Ecologic Institute designed the curriculum and helped organize the course, which was carried out under the auspices of the International Carbon Action Partnership (ICAP) in close cooperation with the Iniciativa Empresarial em Clima, the Ethos Institute and the Centro de Estudos em Sustentabilidade at the Fundação Getúlio Vargas, which hosted the event. ICAP is a forum of 29 national and regional governments and jurisdictions, including several EU countries, the EU Commission, as well as a number of US states and Canadian provinces part of the Western Climate Initiative (WCI) and the Regional Greenhouse Gas Initiative (RGGI), Australia, New Zealand and Tokyo Metropolitan Government (TMG), aiming to advance international cooperation on carbon markets. The course was funded by the EU Commission.
During the two-week course, participants gained an in-depth understanding of the design and implementation of carbon trading systems as a tool to mitigate greenhouse gas emissions. They had the opportunity to discuss various aspects of emissions trading with experienced practitioners from several EU Member States, the State of Massachusetts, and other jurisdictions with emissions trading systems around the world. The faculty also included experts from academia, think tanks and the private sector in the US, Latin America and Europe. Brazilian speakers accounted for about half of the faculty, representing the local and federal government, energy sector and industry, academia, as well as civil society.

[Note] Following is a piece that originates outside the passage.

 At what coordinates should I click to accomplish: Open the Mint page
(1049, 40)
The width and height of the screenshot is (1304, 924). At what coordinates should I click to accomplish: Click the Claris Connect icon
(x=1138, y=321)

Course topics addressed during the two weeks included the economics of climate change, choosing and combining policy instruments for climate protection, design and scope of emissions trading, allocation mechanisms, GHG inventories and registries, the link of domestic ETS to the international climate regime, carbon market dynamics, and other advanced aspects of ETS design and implementation. In discussing these issues, the course relied on interactive formats and group work, and made ample use of first-hand experience gained with the existing trading schemes in Europe, North America and the Asia/Pacific region.
The course was attended by decision makers and future leaders from government, NGOs, academia and the private sector. Participants came from Argentina, Brazil, Colombia, Ecuador, Mexico, Panama and Peru. They were selected from more than hundred applicants worldwide.